ResMed, a medical device company focused on sleep apnea, has launched its first consumer product, a $149 device for tracking and improving sleep called S+. The platform includes a non-contact, cellular-enabled device that uses a motion sensor to detect respiration and movement without touching the body, an app, and a cloud-based analytics engine.
"When we looked at the sleep market, what we learned was you had to get the product experience right," ResMed's sales and marketing director Matt Norton told MobiHealthNews. "The non-contact aspect was crucial. The data has to be accurate and it has to be meaningful. Everyone knows using the basic accelerometer in your phone is pretty weak. It’s important to be able to not just understand your sleep, but we think it’s crucial that we’re able to provide pragmatic, actionable advice to help you improve your sleep."
The sensor technology is based on technology from BiancaMed, the consumer sleep company ResMed acquired back in 2011. In the meantime, Norton said, the company has been developing the product and doing extensive consumer testing to find out what people are looking for.
S+ addresses sleep problems on a number of different levels. First, the device measures not only sleep and breathing, from which the algorithm can deduce sleep states, but also ambient room factors like light level, noise level, and temperature. Before the user goes to bed, the app also asks them four or five lifestyle questions about their exercise, caffeine intake, and exercise that day.
Over time, the platform learns both the user's specific sleep trouble (for instance, trouble getting to sleep, insufficient deep sleep, or insufficient REM sleep) and some of the potential factors that could be contributing to it. It makes specific suggestions, like telling the user to improve their deep sleep by cutting down their alcohol intake, or to consider getting a blackout curtain if morning light is waking them prematurely.
The device can also directly help users get to sleep with three interactive features. The device can use sounds to regulate and slow down the user's breathing, a feature called Mind Clear lets the user record the thoughts that might be preoccupying them to "save" them for tomorrow, and a smart alarm aims to wake users at the optimal point in their sleep cycle.
Finally, if, after a few weeks, the user's sleep doesn't improve, the device prompts the user to generate a report of all the data it has collected, which the user can then print off and bring to a doctor. All that data is also viewable in chart form at mysplus[dot]com.
Norton said the biggest challenge in the transition from medical devices to consumer devices for ResMed was to make sure the platform contained the whole care experience.

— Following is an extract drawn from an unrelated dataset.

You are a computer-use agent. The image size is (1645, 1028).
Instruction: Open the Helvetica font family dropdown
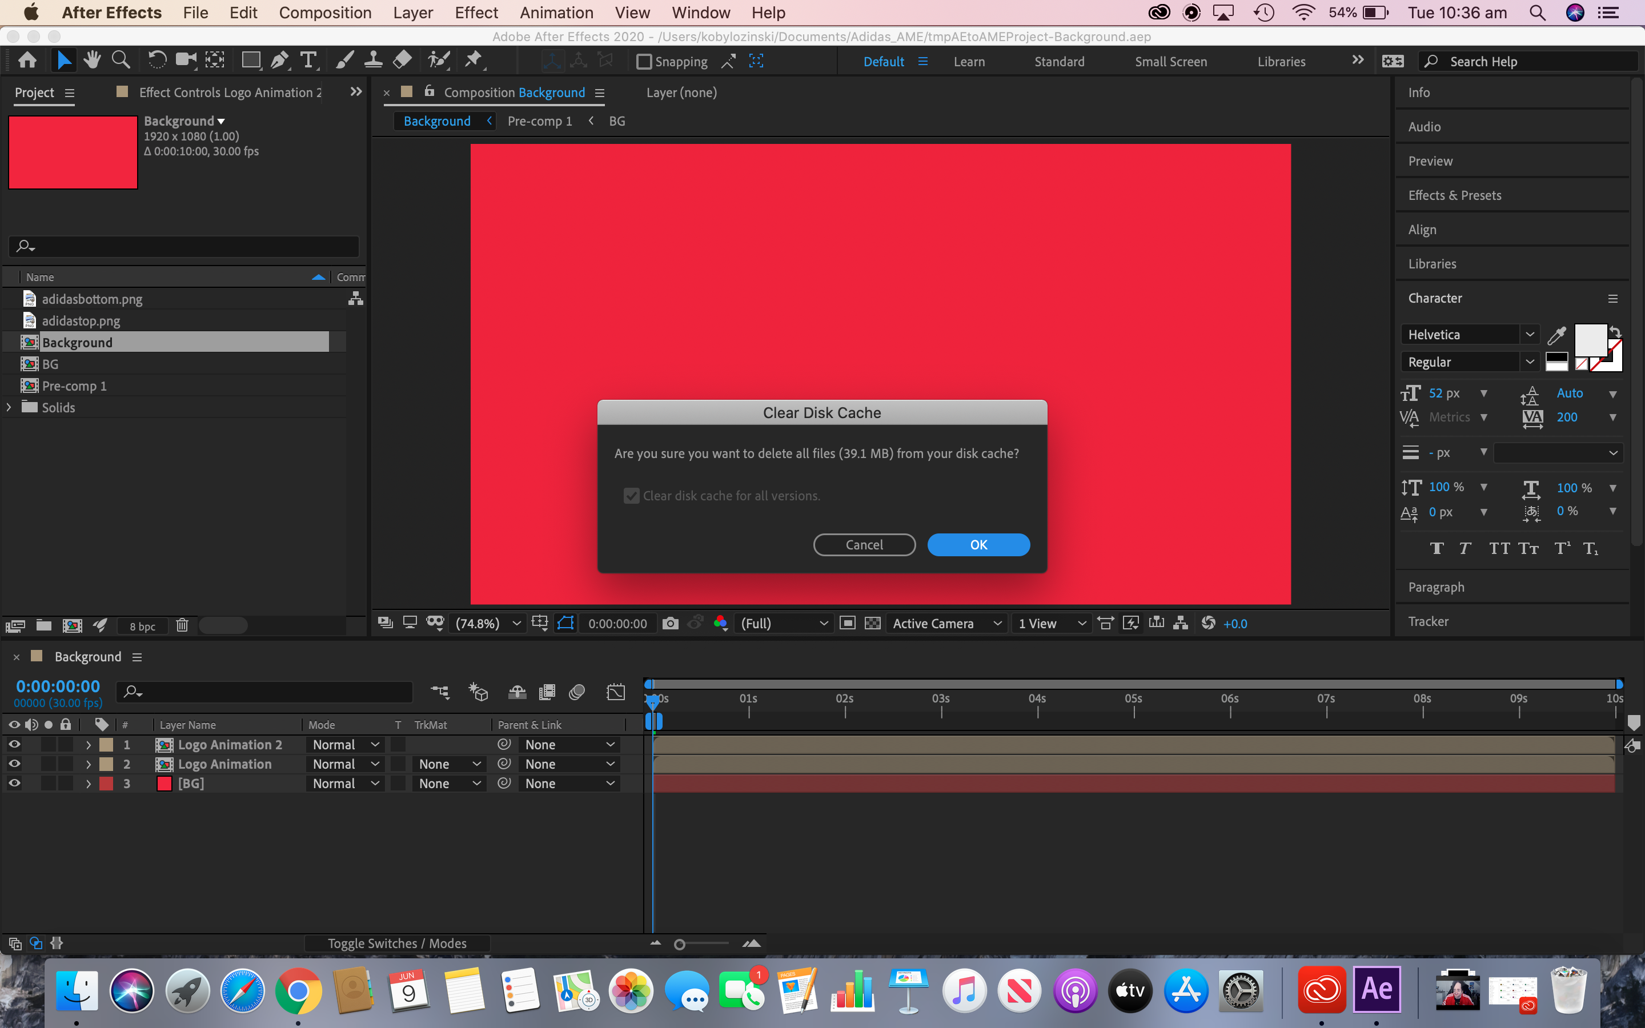point(1531,334)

"You should get this reassurance that the device is capturing your sleep accurately and monitoring you," he said. "You should find that the information that it provides through the analysis and articles and suggestions it gives to you are useful. That’s quite different from a medical product, where often we rely on doctors and intermediaries in order to assist us with developing that part of the customer experience."
The device will be available from Amazon.com and from Bed, Bath & Beyond, with a Best Buy rollout coming in the next few weeks, Norton said. Additional retailers will be added in the future.